Exercises:
1. Using the hedgehog thread, what is the answer to each question?
(a) What feature of Prick's does LizardGirl say she loves?
(b) What two drawbacks of a crate does LizardGirl mention?
(c) What does Litch say will be posted soon?
2. Could you copy out, word for word, everything in the hedgehog thread from "## sagesmommy (Sep" down to "why couldnt they?"?

Text passage:

# More pictures of Prick!



## Litch (Sep 4, 2008)

Just so you know, the picture of him on the blue background is when I was cleaning his cage. he does NOT live in the dog carrier.


----------



## LizardGirl (Aug 25, 2008)

Prick is adorable! I love his little dark mask.


----------



## shetland (Sep 2, 2008)

Such an adorable hedgie! Thank you for the pictures.


----------



## Vortex (Aug 28, 2008)

awwwe! i love his color! very beautiful


----------



## sagesmommy (Sep 25, 2008)

why couldnt a hedgehog live in a big dog cage? with a solid floor and accurate heating? not that i would do it but why couldnt they?


----------



## dorasdaddy (Dec 23, 2008)

I think it has something to do with it no being see through, though i could be wrong.


----------



## LizardGirl (Aug 25, 2008)

Sagesmommy, do you mean a crate? They may be a good size, but the bars are often too far apart, and it would be a nightmare to clean. :?


----------



## dorasdaddy (Dec 23, 2008)

I appologize, i thought you meant like the one in the pic


----------



## KASeNIK (Sep 1, 2008)

Litch - I love your wheel color where'd you find that? BTW - he's a cutie!


----------



## Hoglover (Jan 23, 2009)

Love the colours just gorgous


----------



## iamdbf (Aug 28, 2008)

You have an adorable hedgie!


----------



## Litch (Sep 4, 2008)

KASeNIK said:


> Litch - I love your wheel color where'd you find that? BTW - he's a cutie!


Kim from http://www.angelfire.com/blog/kymwanash ... site1.html sold it to me along with just about everything else in the cage.

Theres going to be more pics soon and a video of prick getting a bath


----------

(Extracted records)

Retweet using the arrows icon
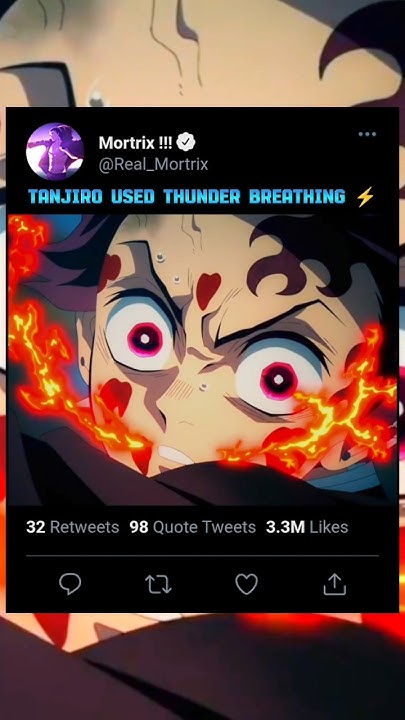This screenshot has height=720, width=405. 158,585
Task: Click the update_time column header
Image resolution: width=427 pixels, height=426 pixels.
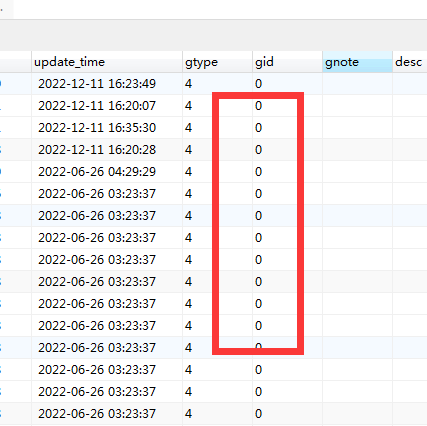Action: tap(107, 62)
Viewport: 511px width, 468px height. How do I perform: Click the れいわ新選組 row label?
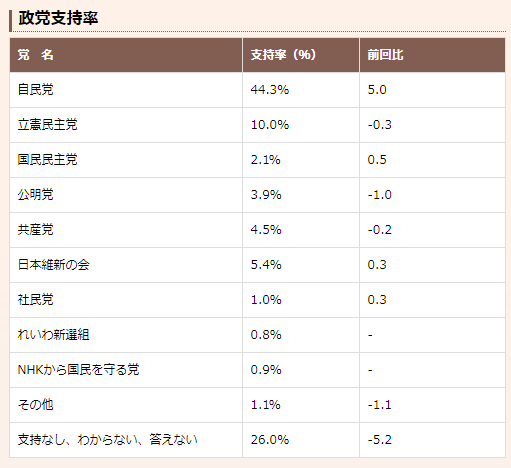(x=53, y=335)
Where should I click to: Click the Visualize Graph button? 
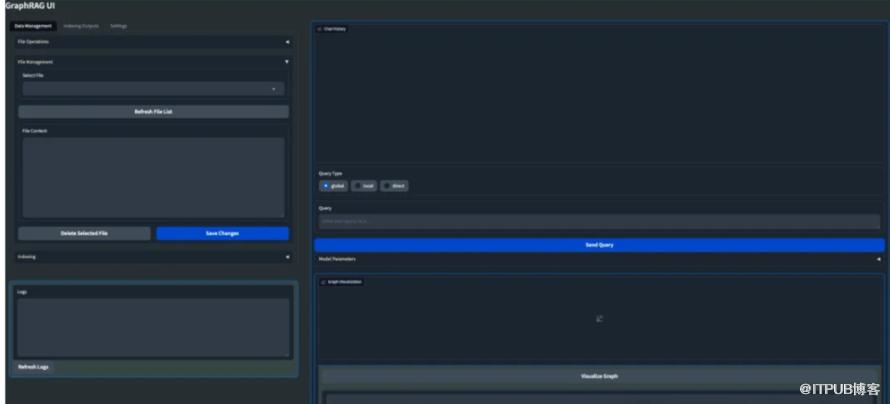point(599,376)
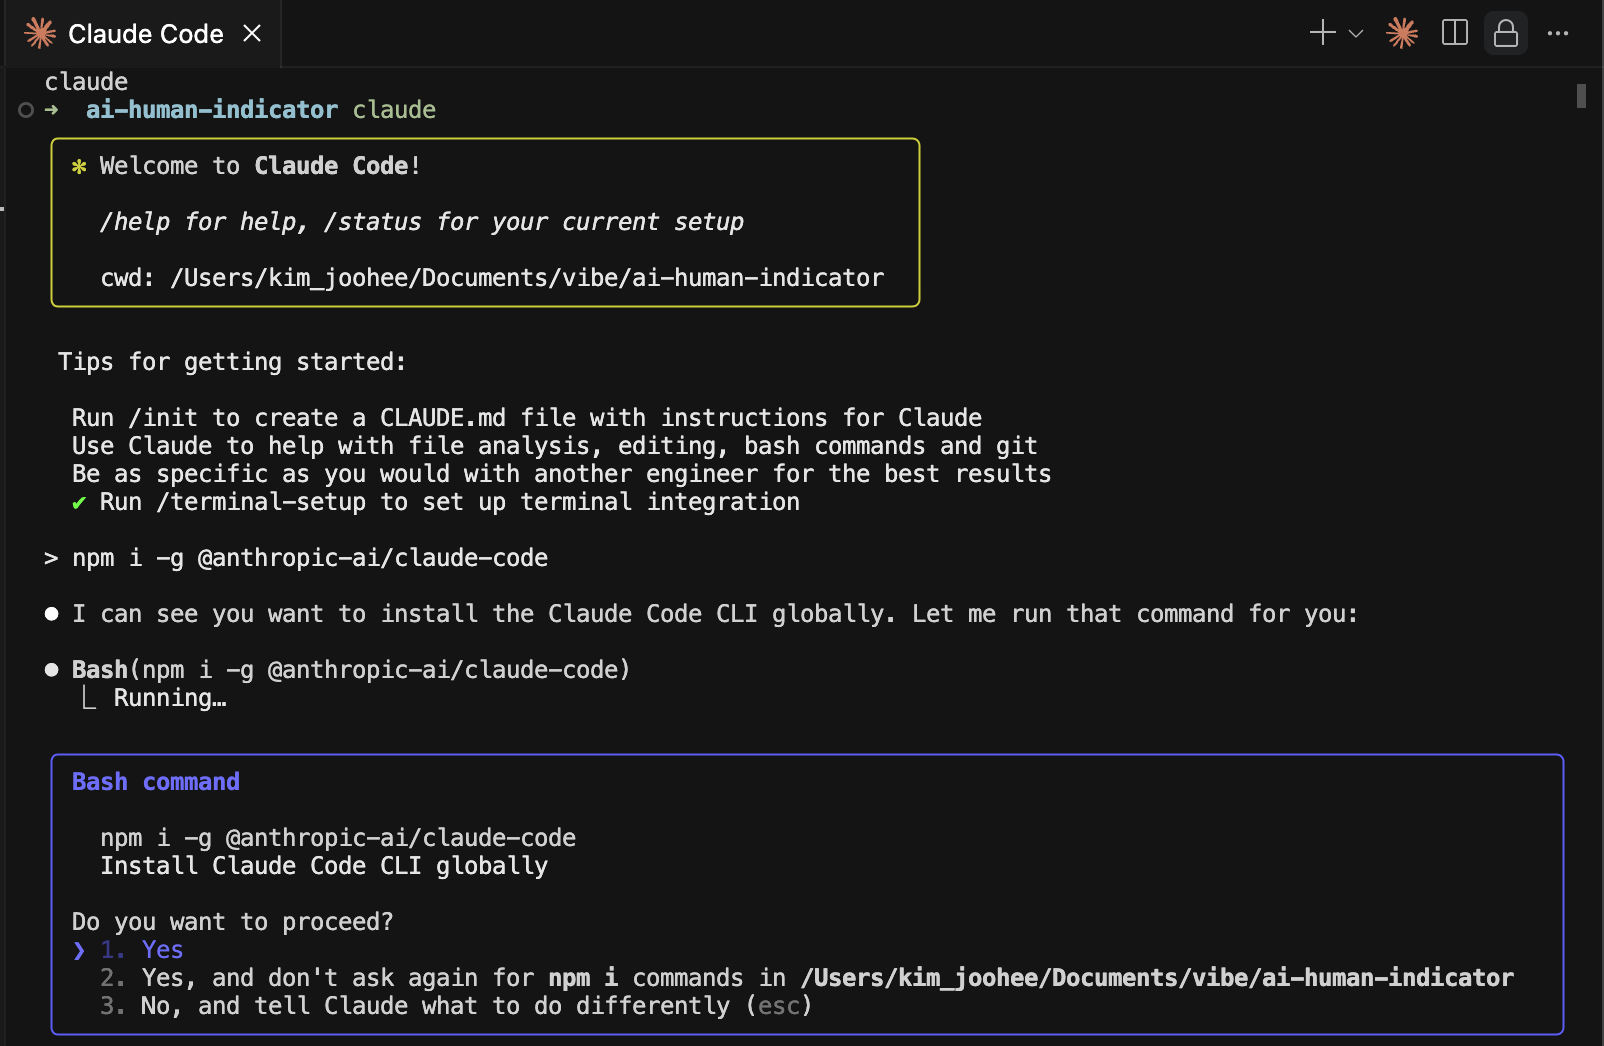Image resolution: width=1604 pixels, height=1046 pixels.
Task: Click the plus icon to add a new terminal
Action: [1322, 33]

Task-by-task outputs:
1.
(a) His little dark mask.
(b) The bars are often too far apart, and it would be a nightmare to clean.
(c) More pics and a video of Prick getting a bath.

2.
## sagesmommy (Sep 25, 2008)

why couldnt a hedgehog live in a big dog cage? with a solid floor and accurate heating? not that i would do it but why couldnt they?